> PROBLEM: An exact copy, beginning at the line containing "Where should I" and ending at the final line of the records that follow, is the answer; it has no pictures and no other text.

Screenshot grounding data
--
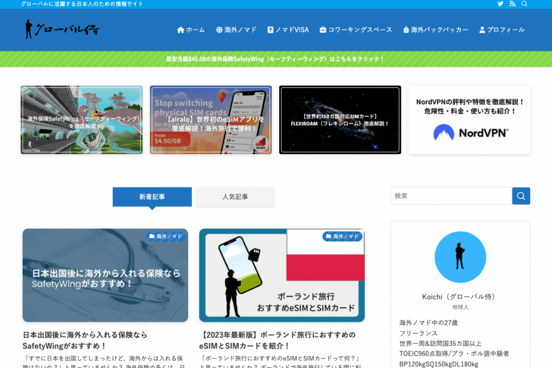Click 海外ノマド category tag on Poland article

tap(342, 237)
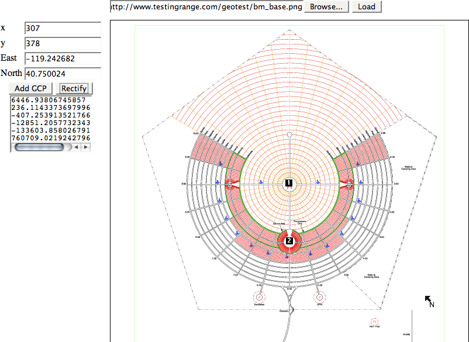Click the results box horizontal scrollbar thumb

point(39,147)
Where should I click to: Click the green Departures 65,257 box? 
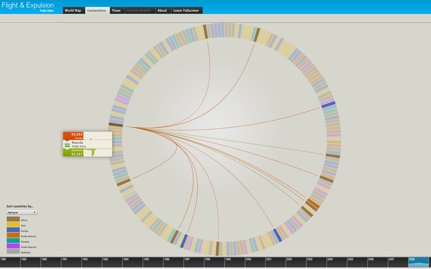click(x=74, y=153)
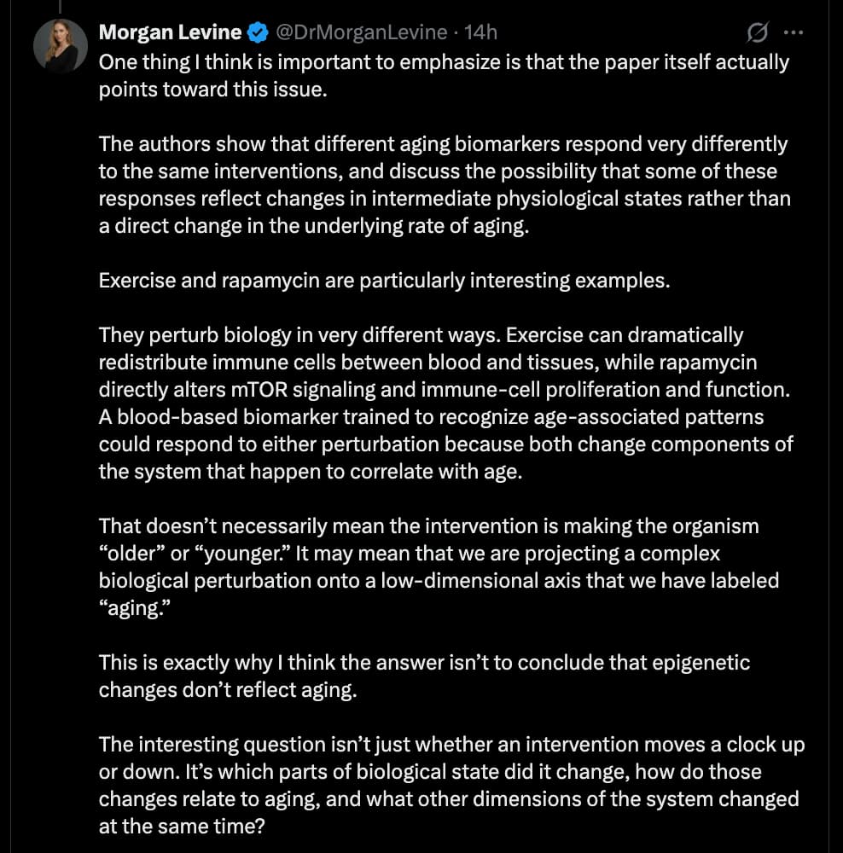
--
> RESPONSE TO THIS TASK:
Where should I click to: Click the green Departures 65,257 box? 
click(x=74, y=153)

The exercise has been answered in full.